**EXERCISE GOAL**:
Can you give all the records again without altering a single character?

─── SUPPLIED DATA ───

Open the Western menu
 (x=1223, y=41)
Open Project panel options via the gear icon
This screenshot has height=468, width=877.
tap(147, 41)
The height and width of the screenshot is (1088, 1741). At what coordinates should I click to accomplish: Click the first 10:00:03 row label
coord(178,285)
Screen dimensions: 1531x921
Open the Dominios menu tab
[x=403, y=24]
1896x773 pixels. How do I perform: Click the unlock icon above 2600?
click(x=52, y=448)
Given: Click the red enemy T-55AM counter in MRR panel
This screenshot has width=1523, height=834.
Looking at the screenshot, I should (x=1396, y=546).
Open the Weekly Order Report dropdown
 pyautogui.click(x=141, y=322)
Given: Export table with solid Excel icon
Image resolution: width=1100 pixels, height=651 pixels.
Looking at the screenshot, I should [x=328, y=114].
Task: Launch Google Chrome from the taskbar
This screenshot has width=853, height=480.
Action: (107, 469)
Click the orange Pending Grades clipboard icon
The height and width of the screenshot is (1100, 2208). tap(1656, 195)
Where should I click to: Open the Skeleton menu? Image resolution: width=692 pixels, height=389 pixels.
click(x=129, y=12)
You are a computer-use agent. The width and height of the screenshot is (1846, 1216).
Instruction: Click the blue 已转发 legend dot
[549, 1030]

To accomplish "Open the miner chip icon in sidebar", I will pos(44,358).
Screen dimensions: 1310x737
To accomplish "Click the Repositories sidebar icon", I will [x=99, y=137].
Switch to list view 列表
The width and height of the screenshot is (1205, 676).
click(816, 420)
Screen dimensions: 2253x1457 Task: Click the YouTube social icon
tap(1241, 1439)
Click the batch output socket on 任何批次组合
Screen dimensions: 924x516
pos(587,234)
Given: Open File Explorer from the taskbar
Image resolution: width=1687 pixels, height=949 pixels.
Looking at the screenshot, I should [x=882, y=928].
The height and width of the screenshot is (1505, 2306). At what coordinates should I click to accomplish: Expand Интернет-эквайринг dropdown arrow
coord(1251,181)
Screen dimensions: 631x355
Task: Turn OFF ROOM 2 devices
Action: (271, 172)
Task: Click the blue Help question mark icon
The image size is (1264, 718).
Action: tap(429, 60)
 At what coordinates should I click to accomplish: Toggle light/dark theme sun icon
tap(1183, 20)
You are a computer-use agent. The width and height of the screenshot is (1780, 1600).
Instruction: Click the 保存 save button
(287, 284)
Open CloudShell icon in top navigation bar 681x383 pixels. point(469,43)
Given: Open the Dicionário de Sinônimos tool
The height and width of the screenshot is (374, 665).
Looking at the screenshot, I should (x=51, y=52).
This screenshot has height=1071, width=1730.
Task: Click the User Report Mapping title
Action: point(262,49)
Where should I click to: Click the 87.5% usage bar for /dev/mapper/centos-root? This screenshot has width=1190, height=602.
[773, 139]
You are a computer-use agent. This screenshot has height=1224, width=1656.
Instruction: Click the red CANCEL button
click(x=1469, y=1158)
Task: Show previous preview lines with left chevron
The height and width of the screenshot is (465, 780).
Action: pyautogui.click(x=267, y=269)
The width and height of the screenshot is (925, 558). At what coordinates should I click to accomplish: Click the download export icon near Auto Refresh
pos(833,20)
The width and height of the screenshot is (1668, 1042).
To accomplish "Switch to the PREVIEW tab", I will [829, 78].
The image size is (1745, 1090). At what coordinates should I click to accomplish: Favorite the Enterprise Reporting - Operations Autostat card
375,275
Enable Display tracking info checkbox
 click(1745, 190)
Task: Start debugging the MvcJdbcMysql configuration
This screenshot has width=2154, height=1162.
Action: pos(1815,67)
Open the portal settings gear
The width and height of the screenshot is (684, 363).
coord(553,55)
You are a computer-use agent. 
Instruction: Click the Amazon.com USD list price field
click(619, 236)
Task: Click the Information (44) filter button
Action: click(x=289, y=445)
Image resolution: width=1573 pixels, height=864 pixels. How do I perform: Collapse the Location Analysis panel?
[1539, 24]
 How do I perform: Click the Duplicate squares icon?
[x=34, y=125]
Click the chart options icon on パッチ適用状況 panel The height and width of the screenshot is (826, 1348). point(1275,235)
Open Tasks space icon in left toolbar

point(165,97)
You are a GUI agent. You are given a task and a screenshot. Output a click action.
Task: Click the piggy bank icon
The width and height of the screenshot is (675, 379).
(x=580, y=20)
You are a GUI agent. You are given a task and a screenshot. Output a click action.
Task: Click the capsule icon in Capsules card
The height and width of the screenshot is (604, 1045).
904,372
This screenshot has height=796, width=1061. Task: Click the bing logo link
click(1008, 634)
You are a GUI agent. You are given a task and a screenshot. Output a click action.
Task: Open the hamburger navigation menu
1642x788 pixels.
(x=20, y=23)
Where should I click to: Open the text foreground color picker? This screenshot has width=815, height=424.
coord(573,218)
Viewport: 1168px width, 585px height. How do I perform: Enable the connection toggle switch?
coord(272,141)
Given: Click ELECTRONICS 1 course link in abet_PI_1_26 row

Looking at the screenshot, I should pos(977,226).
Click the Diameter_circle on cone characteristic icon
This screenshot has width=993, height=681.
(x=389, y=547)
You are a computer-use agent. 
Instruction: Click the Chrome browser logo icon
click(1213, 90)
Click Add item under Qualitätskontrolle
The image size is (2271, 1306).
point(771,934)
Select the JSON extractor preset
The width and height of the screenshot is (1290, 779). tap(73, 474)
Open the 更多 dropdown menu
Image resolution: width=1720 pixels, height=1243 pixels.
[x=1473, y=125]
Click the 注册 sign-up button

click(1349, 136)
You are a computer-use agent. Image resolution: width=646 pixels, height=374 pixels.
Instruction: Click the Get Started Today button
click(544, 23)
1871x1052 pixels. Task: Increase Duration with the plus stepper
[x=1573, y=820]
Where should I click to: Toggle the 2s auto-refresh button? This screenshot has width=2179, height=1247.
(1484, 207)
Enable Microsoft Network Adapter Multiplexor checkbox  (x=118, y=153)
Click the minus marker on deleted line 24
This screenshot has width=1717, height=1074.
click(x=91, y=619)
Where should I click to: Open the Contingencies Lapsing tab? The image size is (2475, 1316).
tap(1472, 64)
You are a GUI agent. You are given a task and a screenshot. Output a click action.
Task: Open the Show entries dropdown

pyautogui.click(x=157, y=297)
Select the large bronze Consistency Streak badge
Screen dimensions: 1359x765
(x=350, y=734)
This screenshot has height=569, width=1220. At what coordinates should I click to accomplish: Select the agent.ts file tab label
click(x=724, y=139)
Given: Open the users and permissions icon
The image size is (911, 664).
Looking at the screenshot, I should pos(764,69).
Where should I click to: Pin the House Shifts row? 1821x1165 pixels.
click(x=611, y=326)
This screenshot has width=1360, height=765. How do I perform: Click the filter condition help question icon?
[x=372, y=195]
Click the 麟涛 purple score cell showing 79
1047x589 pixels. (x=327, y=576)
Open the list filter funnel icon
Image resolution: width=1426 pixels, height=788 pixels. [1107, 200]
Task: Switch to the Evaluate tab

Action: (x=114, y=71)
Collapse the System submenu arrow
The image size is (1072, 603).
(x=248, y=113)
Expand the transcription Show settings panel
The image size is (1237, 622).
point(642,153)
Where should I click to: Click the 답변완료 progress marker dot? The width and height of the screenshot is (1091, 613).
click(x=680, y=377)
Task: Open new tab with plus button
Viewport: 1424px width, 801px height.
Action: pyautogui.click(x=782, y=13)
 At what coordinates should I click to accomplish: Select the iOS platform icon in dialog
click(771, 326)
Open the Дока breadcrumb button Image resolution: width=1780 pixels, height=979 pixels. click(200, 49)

───

**RESPONSE AREA**:
Open the Western menu
 (x=1223, y=41)
Open Project panel options via the gear icon
This screenshot has height=468, width=877.
tap(147, 41)
The height and width of the screenshot is (1088, 1741). At what coordinates should I click to accomplish: Click the first 10:00:03 row label
coord(178,285)
Screen dimensions: 1531x921
Open the Dominios menu tab
[x=403, y=24]
1896x773 pixels. How do I perform: Click the unlock icon above 2600?
click(x=52, y=448)
Given: Click the red enemy T-55AM counter in MRR panel
This screenshot has width=1523, height=834.
Looking at the screenshot, I should (x=1396, y=546).
Open the Weekly Order Report dropdown
 pyautogui.click(x=141, y=322)
Given: Export table with solid Excel icon
Image resolution: width=1100 pixels, height=651 pixels.
Looking at the screenshot, I should [x=328, y=114].
Task: Launch Google Chrome from the taskbar
This screenshot has width=853, height=480.
Action: (107, 469)
Click the orange Pending Grades clipboard icon
The height and width of the screenshot is (1100, 2208). tap(1656, 195)
Where should I click to: Open the Skeleton menu? Image resolution: width=692 pixels, height=389 pixels.
click(x=129, y=12)
You are a computer-use agent. The width and height of the screenshot is (1846, 1216).
Instruction: Click the blue 已转发 legend dot
[549, 1030]

To accomplish "Open the miner chip icon in sidebar", I will pos(44,358).
Screen dimensions: 1310x737
To accomplish "Click the Repositories sidebar icon", I will [x=99, y=137].
Switch to list view 列表
The width and height of the screenshot is (1205, 676).
click(816, 420)
Screen dimensions: 2253x1457 Task: Click the YouTube social icon
tap(1241, 1439)
Click the batch output socket on 任何批次组合
Screen dimensions: 924x516
pos(587,234)
Given: Open File Explorer from the taskbar
Image resolution: width=1687 pixels, height=949 pixels.
Looking at the screenshot, I should [x=882, y=928].
The height and width of the screenshot is (1505, 2306). At what coordinates should I click to accomplish: Expand Интернет-эквайринг dropdown arrow
coord(1251,181)
Screen dimensions: 631x355
Task: Turn OFF ROOM 2 devices
Action: (271, 172)
Task: Click the blue Help question mark icon
The image size is (1264, 718).
Action: tap(429, 60)
 At what coordinates should I click to accomplish: Toggle light/dark theme sun icon
tap(1183, 20)
You are a computer-use agent. The width and height of the screenshot is (1780, 1600).
Instruction: Click the 保存 save button
(287, 284)
Open CloudShell icon in top navigation bar 681x383 pixels. point(469,43)
Given: Open the Dicionário de Sinônimos tool
The height and width of the screenshot is (374, 665).
Looking at the screenshot, I should (x=51, y=52).
This screenshot has height=1071, width=1730.
Task: Click the User Report Mapping title
Action: point(262,49)
Where should I click to: Click the 87.5% usage bar for /dev/mapper/centos-root? This screenshot has width=1190, height=602.
[773, 139]
You are a computer-use agent. This screenshot has height=1224, width=1656.
Instruction: Click the red CANCEL button
click(x=1469, y=1158)
Task: Show previous preview lines with left chevron
The height and width of the screenshot is (465, 780).
Action: pyautogui.click(x=267, y=269)
The width and height of the screenshot is (925, 558). At what coordinates should I click to accomplish: Click the download export icon near Auto Refresh
pos(833,20)
The width and height of the screenshot is (1668, 1042).
To accomplish "Switch to the PREVIEW tab", I will [829, 78].
The image size is (1745, 1090). At what coordinates should I click to accomplish: Favorite the Enterprise Reporting - Operations Autostat card
375,275
Enable Display tracking info checkbox
 click(1745, 190)
Task: Start debugging the MvcJdbcMysql configuration
This screenshot has width=2154, height=1162.
Action: pos(1815,67)
Open the portal settings gear
The width and height of the screenshot is (684, 363).
coord(553,55)
You are a computer-use agent. 
Instruction: Click the Amazon.com USD list price field
click(619, 236)
Task: Click the Information (44) filter button
Action: click(x=289, y=445)
Image resolution: width=1573 pixels, height=864 pixels. How do I perform: Collapse the Location Analysis panel?
[1539, 24]
 How do I perform: Click the Duplicate squares icon?
[x=34, y=125]
Click the chart options icon on パッチ適用状況 panel The height and width of the screenshot is (826, 1348). point(1275,235)
Open Tasks space icon in left toolbar

point(165,97)
You are a GUI agent. You are given a task and a screenshot. Output a click action.
Task: Click the piggy bank icon
The width and height of the screenshot is (675, 379).
(x=580, y=20)
You are a GUI agent. You are given a task and a screenshot. Output a click action.
Task: Click the capsule icon in Capsules card
The height and width of the screenshot is (604, 1045).
904,372
This screenshot has height=796, width=1061. Task: Click the bing logo link
click(1008, 634)
You are a GUI agent. You are given a task and a screenshot. Output a click action.
Task: Open the hamburger navigation menu
1642x788 pixels.
(x=20, y=23)
Where should I click to: Open the text foreground color picker? This screenshot has width=815, height=424.
coord(573,218)
Viewport: 1168px width, 585px height. How do I perform: Enable the connection toggle switch?
coord(272,141)
Given: Click ELECTRONICS 1 course link in abet_PI_1_26 row

Looking at the screenshot, I should pos(977,226).
Click the Diameter_circle on cone characteristic icon
This screenshot has width=993, height=681.
(x=389, y=547)
You are a computer-use agent. 
Instruction: Click the Chrome browser logo icon
click(1213, 90)
Click Add item under Qualitätskontrolle
The image size is (2271, 1306).
point(771,934)
Select the JSON extractor preset
The width and height of the screenshot is (1290, 779). tap(73, 474)
Open the 更多 dropdown menu
Image resolution: width=1720 pixels, height=1243 pixels.
[x=1473, y=125]
Click the 注册 sign-up button

click(1349, 136)
You are a computer-use agent. Image resolution: width=646 pixels, height=374 pixels.
Instruction: Click the Get Started Today button
click(544, 23)
1871x1052 pixels. Task: Increase Duration with the plus stepper
[x=1573, y=820]
Where should I click to: Toggle the 2s auto-refresh button? This screenshot has width=2179, height=1247.
(1484, 207)
Enable Microsoft Network Adapter Multiplexor checkbox  (x=118, y=153)
Click the minus marker on deleted line 24
This screenshot has width=1717, height=1074.
click(x=91, y=619)
Where should I click to: Open the Contingencies Lapsing tab? The image size is (2475, 1316).
tap(1472, 64)
You are a GUI agent. You are given a task and a screenshot. Output a click action.
Task: Open the Show entries dropdown

pyautogui.click(x=157, y=297)
Select the large bronze Consistency Streak badge
Screen dimensions: 1359x765
(x=350, y=734)
This screenshot has height=569, width=1220. At what coordinates should I click to accomplish: Select the agent.ts file tab label
click(x=724, y=139)
Given: Open the users and permissions icon
The image size is (911, 664).
Looking at the screenshot, I should pos(764,69).
Where should I click to: Pin the House Shifts row? 1821x1165 pixels.
click(x=611, y=326)
This screenshot has width=1360, height=765. How do I perform: Click the filter condition help question icon?
[x=372, y=195]
Click the 麟涛 purple score cell showing 79
1047x589 pixels. (x=327, y=576)
Open the list filter funnel icon
Image resolution: width=1426 pixels, height=788 pixels. [1107, 200]
Task: Switch to the Evaluate tab

Action: (x=114, y=71)
Collapse the System submenu arrow
The image size is (1072, 603).
(x=248, y=113)
Expand the transcription Show settings panel
The image size is (1237, 622).
point(642,153)
Where should I click to: Click the 답변완료 progress marker dot? The width and height of the screenshot is (1091, 613).
click(x=680, y=377)
Task: Open new tab with plus button
Viewport: 1424px width, 801px height.
Action: pyautogui.click(x=782, y=13)
 At what coordinates should I click to accomplish: Select the iOS platform icon in dialog
click(771, 326)
Open the Дока breadcrumb button Image resolution: width=1780 pixels, height=979 pixels. click(200, 49)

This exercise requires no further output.